§ What you need to do
Rewrite the Legion runtime notes from "Today's notes are" up to and including "proceed to execute_task_launch.", putting "data transfers" wherever "data copies" appears.

About Legion Runtime Class

These notes are closely based on the set of Legion Runtime Class videos produced by the Legion developers. They are my own notes and code walks, and any errors or things that are just plain wrong represent my own mistakes.

Today's notes are based on the following video:

Overview

Today we'll look at how the Legion runtime manages the execution of operations. Recall that tasks in Legion can spin up new tasks, as well as launch operations. There are many different types of operations that can be executed, including things like inline mappings, and data copies between regions. The runtime on each node in a Legion applications contains an operational pipeline that is used to execute tasks and other operations.

Getting to the Pipeline

Most task launches start from something like Runtime::execute_task. Here we construct a task object (which is actually an operation of type TaskOp). We initialize the TaskOp and proceed to execute_task_launch.

§ Records
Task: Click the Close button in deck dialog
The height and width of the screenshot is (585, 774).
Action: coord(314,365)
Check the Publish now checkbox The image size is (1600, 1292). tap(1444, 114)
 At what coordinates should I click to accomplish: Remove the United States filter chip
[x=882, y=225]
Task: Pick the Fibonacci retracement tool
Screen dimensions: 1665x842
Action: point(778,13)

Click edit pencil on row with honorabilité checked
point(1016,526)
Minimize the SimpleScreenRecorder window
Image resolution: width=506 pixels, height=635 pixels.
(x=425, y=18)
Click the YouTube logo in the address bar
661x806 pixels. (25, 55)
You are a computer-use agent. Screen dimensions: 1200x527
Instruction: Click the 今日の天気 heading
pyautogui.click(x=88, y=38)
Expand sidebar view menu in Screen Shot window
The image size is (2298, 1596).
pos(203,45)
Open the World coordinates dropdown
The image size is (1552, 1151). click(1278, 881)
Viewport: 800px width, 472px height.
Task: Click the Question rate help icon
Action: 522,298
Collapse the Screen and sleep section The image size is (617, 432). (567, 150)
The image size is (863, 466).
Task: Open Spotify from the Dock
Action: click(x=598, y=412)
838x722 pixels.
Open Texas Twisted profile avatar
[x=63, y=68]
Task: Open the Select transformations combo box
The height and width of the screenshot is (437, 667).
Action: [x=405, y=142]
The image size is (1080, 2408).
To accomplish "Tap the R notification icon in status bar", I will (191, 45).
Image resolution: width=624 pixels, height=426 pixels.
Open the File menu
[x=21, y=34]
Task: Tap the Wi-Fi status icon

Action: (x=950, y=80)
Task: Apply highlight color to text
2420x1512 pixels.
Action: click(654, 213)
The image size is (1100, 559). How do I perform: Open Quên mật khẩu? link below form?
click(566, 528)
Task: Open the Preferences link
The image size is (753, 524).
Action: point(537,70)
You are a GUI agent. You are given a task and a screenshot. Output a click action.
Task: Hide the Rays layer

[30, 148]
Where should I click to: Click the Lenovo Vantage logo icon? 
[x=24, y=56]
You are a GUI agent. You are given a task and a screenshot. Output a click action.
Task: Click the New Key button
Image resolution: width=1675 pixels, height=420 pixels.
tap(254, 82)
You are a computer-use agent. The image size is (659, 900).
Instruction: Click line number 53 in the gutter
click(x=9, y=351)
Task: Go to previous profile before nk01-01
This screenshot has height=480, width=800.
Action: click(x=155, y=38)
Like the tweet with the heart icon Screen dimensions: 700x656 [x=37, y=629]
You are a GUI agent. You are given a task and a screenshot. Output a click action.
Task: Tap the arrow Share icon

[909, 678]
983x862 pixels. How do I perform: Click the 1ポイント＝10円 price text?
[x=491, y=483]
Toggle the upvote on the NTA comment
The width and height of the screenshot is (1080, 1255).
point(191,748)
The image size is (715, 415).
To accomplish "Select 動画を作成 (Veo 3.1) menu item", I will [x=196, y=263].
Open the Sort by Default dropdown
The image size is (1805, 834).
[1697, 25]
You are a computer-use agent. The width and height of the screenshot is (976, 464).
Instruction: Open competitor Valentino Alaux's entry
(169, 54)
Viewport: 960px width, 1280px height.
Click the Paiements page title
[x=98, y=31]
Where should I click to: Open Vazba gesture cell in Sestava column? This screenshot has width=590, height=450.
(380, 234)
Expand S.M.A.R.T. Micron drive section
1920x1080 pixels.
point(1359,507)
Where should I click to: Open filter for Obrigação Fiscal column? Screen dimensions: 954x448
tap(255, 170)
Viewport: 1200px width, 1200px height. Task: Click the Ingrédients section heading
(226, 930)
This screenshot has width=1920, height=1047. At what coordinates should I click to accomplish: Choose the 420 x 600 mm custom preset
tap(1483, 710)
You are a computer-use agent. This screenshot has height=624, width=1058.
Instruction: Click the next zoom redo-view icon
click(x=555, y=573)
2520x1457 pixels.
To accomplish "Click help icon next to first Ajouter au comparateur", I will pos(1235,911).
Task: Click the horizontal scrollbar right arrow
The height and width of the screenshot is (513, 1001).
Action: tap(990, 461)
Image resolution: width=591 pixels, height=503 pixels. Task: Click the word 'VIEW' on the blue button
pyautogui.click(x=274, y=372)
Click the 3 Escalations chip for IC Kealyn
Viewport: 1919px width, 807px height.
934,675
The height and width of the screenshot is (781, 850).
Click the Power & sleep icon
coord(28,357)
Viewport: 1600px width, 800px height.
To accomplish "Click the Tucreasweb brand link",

§ Exercise response
Today's notes are based on the following video:

Overview

Today we'll look at how the Legion runtime manages the execution of operations. Recall that tasks in Legion can spin up new tasks, as well as launch operations. There are many different types of operations that can be executed, including things like inline mappings, and data transfers between regions. The runtime on each node in a Legion applications contains an operational pipeline that is used to execute tasks and other operations.

Getting to the Pipeline

Most task launches start from something like Runtime::execute_task. Here we construct a task object (which is actually an operation of type TaskOp). We initialize the TaskOp and proceed to execute_task_launch.